W Polsce mamy aż 23 parki narodowe, a w planach jest stworzenie czterech kolejnych. Jednak nasza obecność w nich zawsze łączy się z deptaniem roślin, niszczeniem runa leśnego czy niepokojeniem zwierząt, dlatego wprowadzono ścisłe zasady ich podziwiania. Pamiętajmy, że jesteśmy tu tylko gośćmi: poruszając się po wyznaczonych szlakach, nie tylko przyczyniamy się do ochrony przyrody, ale i dbamy o własne bezpieczeństwo. Trudno wtedy także zabłądzić.

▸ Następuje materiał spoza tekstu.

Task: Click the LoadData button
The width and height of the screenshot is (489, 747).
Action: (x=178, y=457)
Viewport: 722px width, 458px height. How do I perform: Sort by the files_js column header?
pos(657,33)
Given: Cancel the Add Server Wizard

Warto wiedzieć, że zbieranie grzybów i jagód jest tu objęte całkowitym zakazem, i to bez względu na to, czy są one pod ochroną, czy nie. Aktem leśnego wandalizmu jest też zbieranie szyszek, a nawet połamanych gałęzi. Zgodnie ze wspomnianą ustawą, za naruszenie takich zakazów grożą kary nagany, grzywny, ograniczenia wolności, a nawet aresztu. Zgodnie z kodeksem wykroczeń, grzywna taka może wynieść od 20 zł do 5 tysięcy zł, a areszt od 5 do 30 dni. Zamiast więc zrywać rośliny, lepiej je fotografujmy. W celach amatorskich możemy robić to na szlakach bez przeszkód.

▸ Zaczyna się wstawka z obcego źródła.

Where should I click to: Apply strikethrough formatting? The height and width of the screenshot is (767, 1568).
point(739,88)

Przemierzając parkowe ostępy, zachowujmy ciszę, by nie płoszyć zwierząt i móc je obserwować w ich naturalnym środowisku. Pamiętajmy jednak, aby się do nich nie zbliżać, nie prowokować i nie karmić, jak choćby niedźwiedzi w Tatrzańskim Parku Narodowym. Zwróćmy uwagę na te zwierzęta, które podchodzą do nas bez strachu: zazwyczaj robią to osobniki chore lub zarażone wścieklizną. Nie dotykajmy też małych zajączków, warchlaków dzika, szczeniąt lisa czy wilka: nasz zapach sprawi, że matka na pewno je porzuci, a one zginą. Samice często umieszczają swe młode w oddzielnych norach, by zapewnić im większą szansę na przeżycie. O takim zdarzeniu, a także napotkanym rannym zwierzęciu powiadommy pracowników parku.

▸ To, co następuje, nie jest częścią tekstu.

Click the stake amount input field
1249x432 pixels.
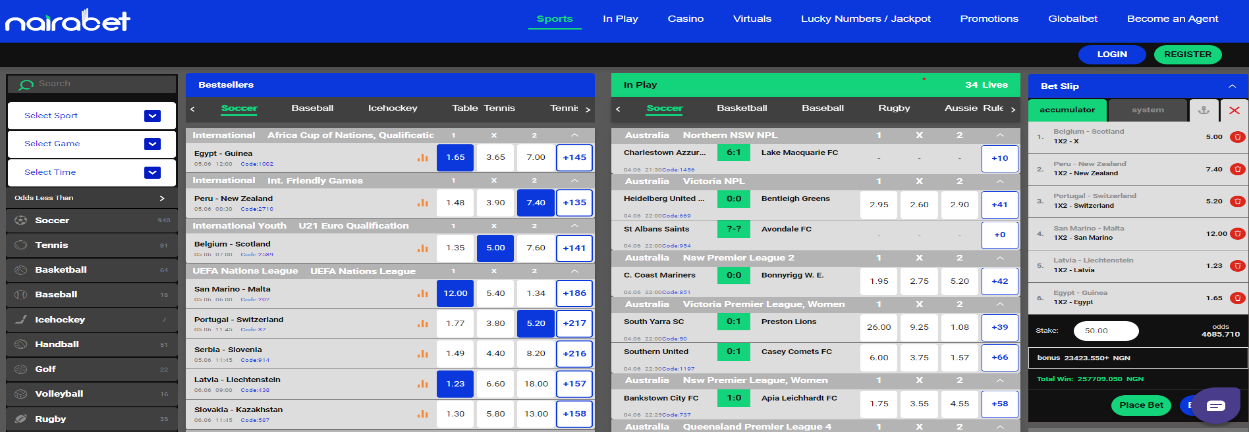[x=1106, y=331]
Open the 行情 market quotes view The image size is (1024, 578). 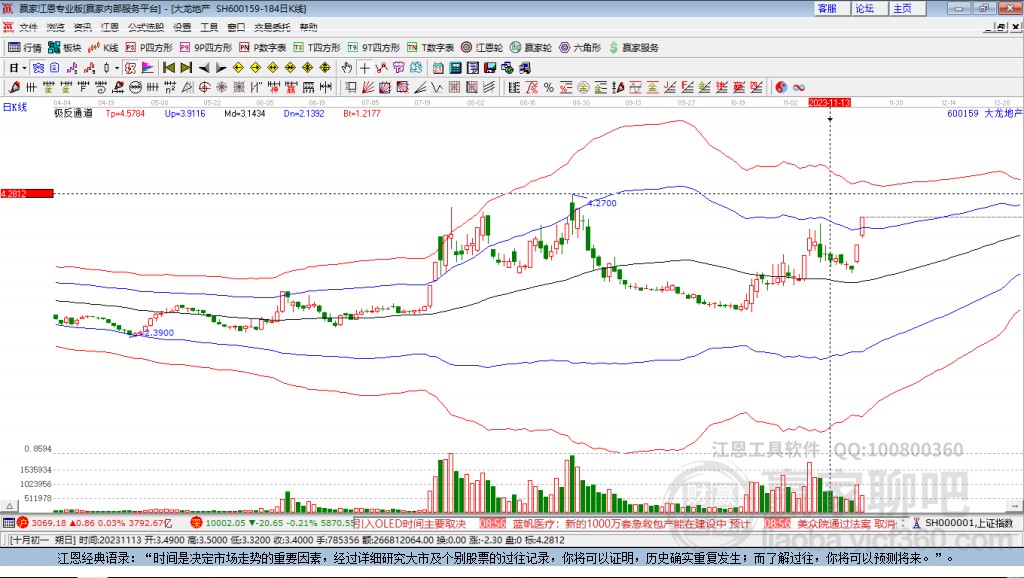(x=24, y=47)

W parku narodowym nie można łowić ryb, palić papierosów ani ognisk poza wyznaczonymi w tym celu miejscami, gdyż może to spowodować groźne następstwa i nieodwracalne straty.
Wędrówka po leśnych bezdrożach czy górskich szczytach może być męcząca, dlatego teren rezerwatu przyrody można zwiedzać rowerem, konno, bryczką czy innym specjalnym transportem, zorganizowanym przez park lub współpracujący z nim podmiot. W ten sposób wygodnie dostaniemy się na przykład do Morskiego Oka w Tatrzańskim Parku Narodowym czy ruchomych wydm w Słowińskim Parku Narodowym. Taki transport jednak zawsze się odbywa po wyznaczonych do tego szlakach. W ramach odpoczynku w trakcie wędrówki możemy skorzystać z udostępnionych przez park plaż: przy odrobinie szczęścia w Słowińskim Parku Narodowym spotkamy tam foki. Nie należy ich jednak niepokoić czy dotykać.

Nie trzeba chyba też przypominać, że w ostojach przyrody nie można zostawiać jakichkolwiek śmieci: butelek, papieru, opakowań po żywności itp. Te ostatnie mogą przywabić dzikie zwierzęta, sprowadzając zagrożenie zarówno dla turystów, jak i ich samych na skutek zatrucia. Natomiast szklane opakowania mogą stać się samorodną soczewką dla słońca do wzniecenia ognia, zwłaszcza wtedy, gdy wilgotność ściółki leśnej spada poniżej przyjętej normy. Za śmiecenie w parkach i rezerwatach grożą bardzo wysokie mandaty.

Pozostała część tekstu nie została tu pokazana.